Deze uitspraak is gedaan door mr. drs. C.W.M.M. Verkoijen, rechter, in aanwezigheid van mr. F.A.J.M. Wouters, griffier op 11 juni 2024 en openbaar gemaakt door middel van geanonimiseerde publicatie op www.rechtspraak.nl.
griffier
rechter
Een afschrift van deze uitspraak is verzonden aan partijen op:

Informatie over hoger beroep

Een partij die het niet eens is met deze uitspraak, kan een hogerberoepschrift sturen naar het gerechtshof ‘s-Hertogenbosch waarin wordt uitgelegd waarom deze partij het niet eens is met deze uitspraak.
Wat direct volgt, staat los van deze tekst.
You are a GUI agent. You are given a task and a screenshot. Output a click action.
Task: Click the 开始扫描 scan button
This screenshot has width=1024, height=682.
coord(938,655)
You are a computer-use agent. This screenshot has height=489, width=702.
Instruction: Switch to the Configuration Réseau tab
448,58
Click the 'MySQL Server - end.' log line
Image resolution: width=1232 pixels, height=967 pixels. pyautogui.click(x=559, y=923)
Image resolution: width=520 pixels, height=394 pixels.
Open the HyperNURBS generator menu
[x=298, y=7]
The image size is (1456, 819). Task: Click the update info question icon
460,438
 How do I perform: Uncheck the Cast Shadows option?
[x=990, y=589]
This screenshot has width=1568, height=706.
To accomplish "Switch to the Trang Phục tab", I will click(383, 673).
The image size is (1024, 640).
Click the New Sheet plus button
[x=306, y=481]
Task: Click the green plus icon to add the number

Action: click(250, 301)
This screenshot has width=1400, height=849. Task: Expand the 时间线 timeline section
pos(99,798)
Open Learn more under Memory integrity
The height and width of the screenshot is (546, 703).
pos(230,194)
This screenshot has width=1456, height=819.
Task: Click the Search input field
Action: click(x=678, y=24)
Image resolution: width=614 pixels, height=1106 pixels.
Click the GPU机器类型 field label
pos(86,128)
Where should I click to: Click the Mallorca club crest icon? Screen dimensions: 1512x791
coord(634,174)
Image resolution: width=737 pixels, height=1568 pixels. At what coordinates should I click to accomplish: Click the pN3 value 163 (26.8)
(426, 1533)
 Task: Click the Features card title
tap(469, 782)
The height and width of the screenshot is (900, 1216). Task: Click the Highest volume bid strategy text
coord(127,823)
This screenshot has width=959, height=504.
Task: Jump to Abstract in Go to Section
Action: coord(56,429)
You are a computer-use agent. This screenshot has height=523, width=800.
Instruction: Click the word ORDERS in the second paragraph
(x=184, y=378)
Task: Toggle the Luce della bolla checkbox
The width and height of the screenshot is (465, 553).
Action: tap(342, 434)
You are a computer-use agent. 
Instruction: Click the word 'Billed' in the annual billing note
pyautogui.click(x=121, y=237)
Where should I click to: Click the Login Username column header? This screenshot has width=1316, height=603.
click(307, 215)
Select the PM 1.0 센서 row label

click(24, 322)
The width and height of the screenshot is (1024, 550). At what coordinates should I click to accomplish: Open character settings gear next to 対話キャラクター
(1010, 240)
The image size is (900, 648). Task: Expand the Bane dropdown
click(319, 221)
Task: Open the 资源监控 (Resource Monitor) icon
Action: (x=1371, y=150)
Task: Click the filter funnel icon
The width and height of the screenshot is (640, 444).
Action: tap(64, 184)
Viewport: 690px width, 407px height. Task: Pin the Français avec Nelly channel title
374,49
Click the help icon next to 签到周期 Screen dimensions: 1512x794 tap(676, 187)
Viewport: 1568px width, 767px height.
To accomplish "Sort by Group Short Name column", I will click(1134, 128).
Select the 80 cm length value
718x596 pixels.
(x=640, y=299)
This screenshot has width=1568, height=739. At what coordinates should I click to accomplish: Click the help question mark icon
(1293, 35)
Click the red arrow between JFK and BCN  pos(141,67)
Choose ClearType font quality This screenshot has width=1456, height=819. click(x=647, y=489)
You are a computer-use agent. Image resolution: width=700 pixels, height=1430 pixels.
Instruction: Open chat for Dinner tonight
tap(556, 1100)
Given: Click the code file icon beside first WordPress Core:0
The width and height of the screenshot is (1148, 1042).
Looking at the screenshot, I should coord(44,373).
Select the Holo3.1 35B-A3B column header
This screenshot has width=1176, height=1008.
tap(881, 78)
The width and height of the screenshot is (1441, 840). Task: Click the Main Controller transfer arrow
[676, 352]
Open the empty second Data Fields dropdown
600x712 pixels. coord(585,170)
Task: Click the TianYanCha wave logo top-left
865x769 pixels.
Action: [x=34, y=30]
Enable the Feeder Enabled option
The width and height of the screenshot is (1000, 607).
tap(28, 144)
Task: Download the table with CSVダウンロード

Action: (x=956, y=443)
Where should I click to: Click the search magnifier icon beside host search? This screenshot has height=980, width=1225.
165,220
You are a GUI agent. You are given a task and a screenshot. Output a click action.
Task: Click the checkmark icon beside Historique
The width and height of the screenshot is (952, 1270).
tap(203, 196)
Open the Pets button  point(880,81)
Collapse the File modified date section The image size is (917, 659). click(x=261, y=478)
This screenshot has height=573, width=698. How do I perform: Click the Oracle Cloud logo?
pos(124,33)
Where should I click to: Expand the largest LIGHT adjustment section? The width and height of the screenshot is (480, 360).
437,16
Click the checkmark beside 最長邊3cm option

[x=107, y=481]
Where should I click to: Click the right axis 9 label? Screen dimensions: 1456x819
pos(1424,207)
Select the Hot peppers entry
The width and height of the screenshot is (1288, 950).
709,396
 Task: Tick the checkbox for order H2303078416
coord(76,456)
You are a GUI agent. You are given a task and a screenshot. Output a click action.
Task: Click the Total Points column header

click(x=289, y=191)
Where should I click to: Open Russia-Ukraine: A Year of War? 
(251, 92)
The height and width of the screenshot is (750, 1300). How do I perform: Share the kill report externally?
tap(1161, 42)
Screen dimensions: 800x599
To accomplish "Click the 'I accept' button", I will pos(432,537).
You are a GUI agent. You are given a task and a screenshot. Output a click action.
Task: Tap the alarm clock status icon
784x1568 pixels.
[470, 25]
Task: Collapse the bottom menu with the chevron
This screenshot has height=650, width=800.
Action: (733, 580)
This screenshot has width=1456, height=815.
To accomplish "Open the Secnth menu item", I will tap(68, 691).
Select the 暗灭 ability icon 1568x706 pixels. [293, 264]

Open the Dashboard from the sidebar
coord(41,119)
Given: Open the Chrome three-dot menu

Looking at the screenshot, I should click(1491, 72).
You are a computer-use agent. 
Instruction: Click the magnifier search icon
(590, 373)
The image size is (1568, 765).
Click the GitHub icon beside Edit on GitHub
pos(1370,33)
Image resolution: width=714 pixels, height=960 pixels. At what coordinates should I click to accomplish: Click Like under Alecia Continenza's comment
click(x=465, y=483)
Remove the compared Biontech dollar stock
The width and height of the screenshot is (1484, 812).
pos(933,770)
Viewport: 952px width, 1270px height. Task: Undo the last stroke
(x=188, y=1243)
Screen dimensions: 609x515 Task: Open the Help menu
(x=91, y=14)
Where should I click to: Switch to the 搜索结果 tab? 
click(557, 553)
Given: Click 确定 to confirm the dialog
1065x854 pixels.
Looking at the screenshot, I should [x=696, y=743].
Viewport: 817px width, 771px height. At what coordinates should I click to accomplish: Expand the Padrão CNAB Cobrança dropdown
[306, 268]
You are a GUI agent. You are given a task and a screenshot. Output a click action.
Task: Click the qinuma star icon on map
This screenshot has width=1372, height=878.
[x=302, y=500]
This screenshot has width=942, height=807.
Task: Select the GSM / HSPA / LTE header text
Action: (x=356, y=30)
Het hogerberoepschrift moet worden ingediend binnen zes weken na de dag waarop deze uitspraak is verzonden.
Digitaal beroep instellen kan via “Formulieren en inloggen” op www.rechtspraak.nl. Hoger beroep instellen kan eventueel ook nog steeds door verzending van een brief aan het gerechtshof ‘s-Hertogenbosch (belastingkamer), Postbus 70583, 5201 CZ 's-Hertogenbosch.

Voetnoten

1.Hoge Raad 19 december 20028, ECLI:NL:HR:2008:BC2566, r.o. 4.6.3 en Hoge Raad 11 mei 2012, ECLI:NL:HR:2012:BW5398.
2.Hoge Raad 19 december 2008, ECLI:NL:HR:2008:BC2566, r.o. 4.6.3.
3.Hoge Raad 11 mei 2012, ECLI:NL:HR:2012:BW5398, r.o. 4.2.2.
4.Zie 4.1 hiervoor.
5.Zie 4.2 hiervoor.
6.Zie 4.3 hiervoor.
7.Hoge Raad 19 februari 2016, ECLI:NL:HR:2016:252.